(Quelle)
Mit der zunehmenden Vernetzung von Lebensbereichen steigt auch das Risiko, von Cyberangriffen oder einer Verletzung der Privatsphäre betroffen zu sein. Vor allem marginalisierte Gruppen, Aktivistinnen und Opfer häuslicher Gewalt laufen Gefahr, ins Fadenkreuz von Schadsoftware – zum Beispiel von Stalkern – zu geraten. In ihrer Rolle als Direktorin für Cybersicherheit bei der Grundrechtsorganisation Electronic Frontier Foundation beschäftigt sich Eva Galperin seit Jahren mit genau diesen Themen.

Am Dienstag hat die US-Amerikanerin einen Vortrag an der TU Graz gehalten. Im Rahmen ihres Besuchs hat DER STANDARD mit Galperin über die Gefahren sogenannter Stalkerware, das drohende Abtreibungsverbot in den USA und die geplante Chatkontrolle der Europäischen Union gesprochen.

STANDARD: Frau Galperin, Ihr Vortrag an der TU Graz trug den Titel: "Wer verdient Cybersecurity?" Die naheliegende Antwort wäre: "Jeder." Worauf wollen Sie mit dieser Frage hinaus?

Eva Galperin: Nur weil jeder Cybersicherheit verdient, heißt das nicht, dass auch jeder sie erhält. Momentan gibt es ein Ungleichgewicht. Wenn man sich nur darauf konzentriert, diejenigen zu schützen, die über Geld und Macht verfügen, dann lässt man jene Menschen außen vor, die Cybersicherheit am dringendsten benötigen. Es reicht nicht aus, nur mit der Hand zu winken und zu sagen: "Jeder verdient Cybersicherheit." Wenn man sie tatsächlich allen bieten will, dann muss man sich auf die Sicherheit von Menschen konzentrieren, die bisher nicht als besonders schützenswert galten.

STANDARD: Wen genau meinen Sie damit?

(Daten)
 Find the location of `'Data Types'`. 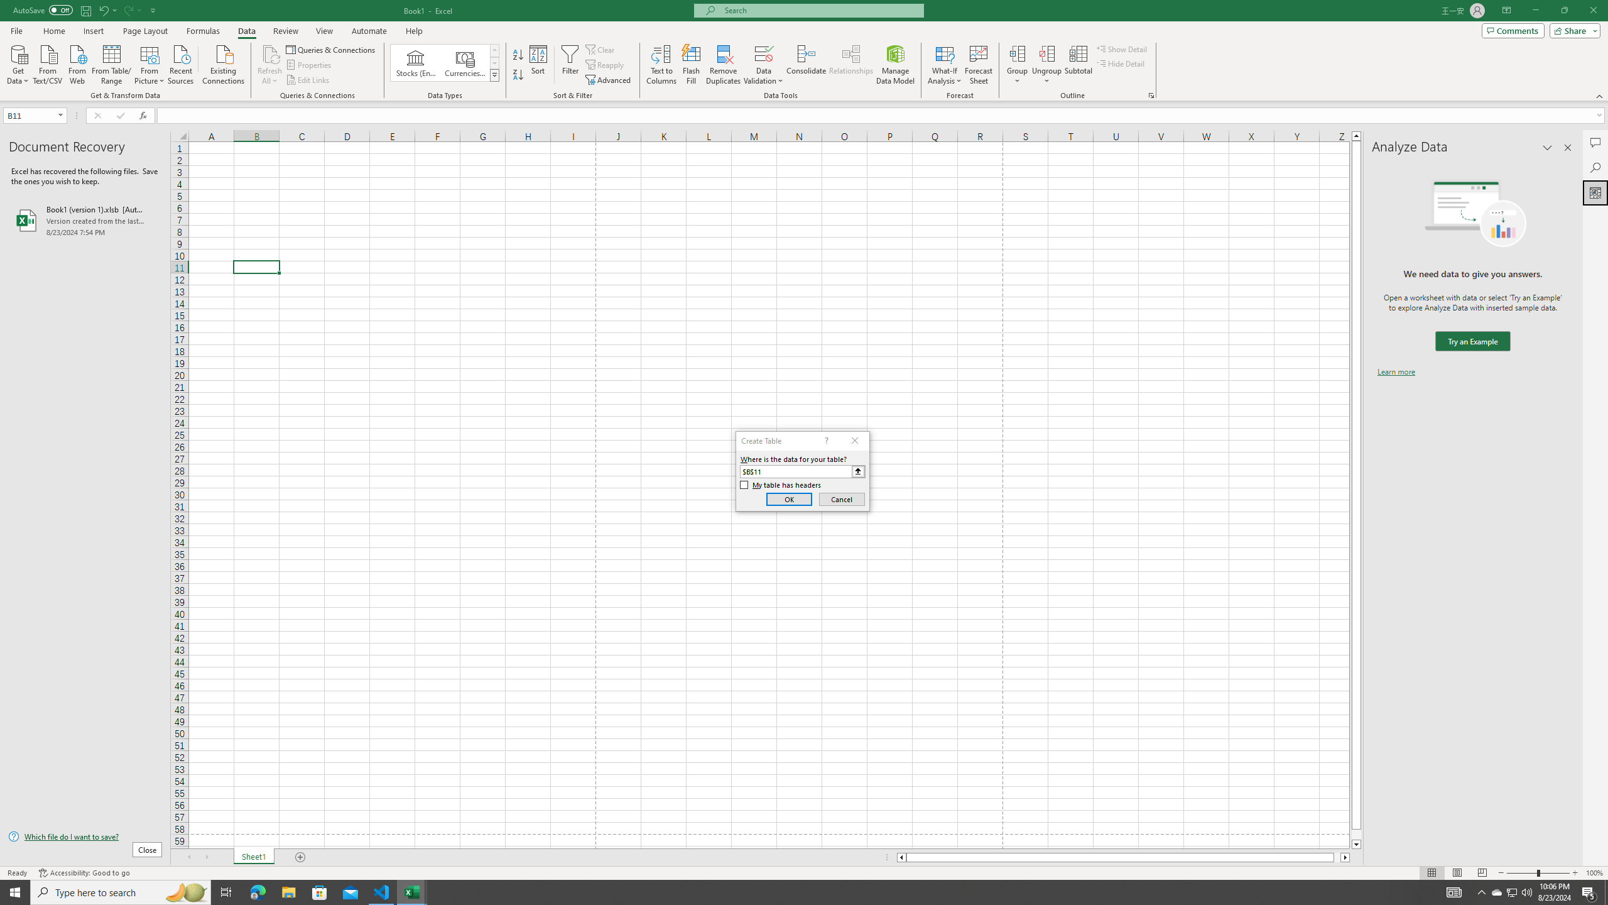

(Aufgaben)
(a) Welche Funktion übt Eva Galperin laut der Quelle bei der Electronic Frontier Foundation aus?
(b) Schreiben Sie aus der Quelle den Abschnitt von „STANDARD: Frau Galperin, Ihr“ bis „besonders schützenswert galten.“ wortgetreu ab.
(c) Prüfen Sie anhand der Quelle, ob die folgenden Aussagen zutreffen. Antworten Sie jeweils mit Ja oder Nein und zitieren Sie die entscheidenden Worte.
(i) Galperin hielt ihren Vortrag an der TU Graz an einem Dienstag.
(ii) Nach Galperins Aussage erhält jeder, der Cybersicherheit verdient, diese auch.
(iii) Galperins Vortrag trug den Titel „Wer verdient Datenschutz?“.

(Lösungen)
(a) Sie ist dort Direktorin für Cybersicherheit.

(b)
STANDARD: Frau Galperin, Ihr Vortrag an der TU Graz trug den Titel: "Wer verdient Cybersecurity?" Die naheliegende Antwort wäre: "Jeder." Worauf wollen Sie mit dieser Frage hinaus?

Eva Galperin: Nur weil jeder Cybersicherheit verdient, heißt das nicht, dass auch jeder sie erhält. Momentan gibt es ein Ungleichgewicht. Wenn man sich nur darauf konzentriert, diejenigen zu schützen, die über Geld und Macht verfügen, dann lässt man jene Menschen außen vor, die Cybersicherheit am dringendsten benötigen. Es reicht nicht aus, nur mit der Hand zu winken und zu sagen: "Jeder verdient Cybersicherheit." Wenn man sie tatsächlich allen bieten will, dann muss man sich auf die Sicherheit von Menschen konzentrieren, die bisher nicht als besonders schützenswert galten.

(c)
(i) Ja: „Am Dienstag hat die US-Amerikanerin einen Vortrag an der TU Graz gehalten.“
(ii) Nein: „Nur weil jeder Cybersicherheit verdient, heißt das nicht, dass auch jeder sie erhält.“
(iii) Nein: „Ihr Vortrag an der TU Graz trug den Titel: "Wer verdient Cybersecurity?"“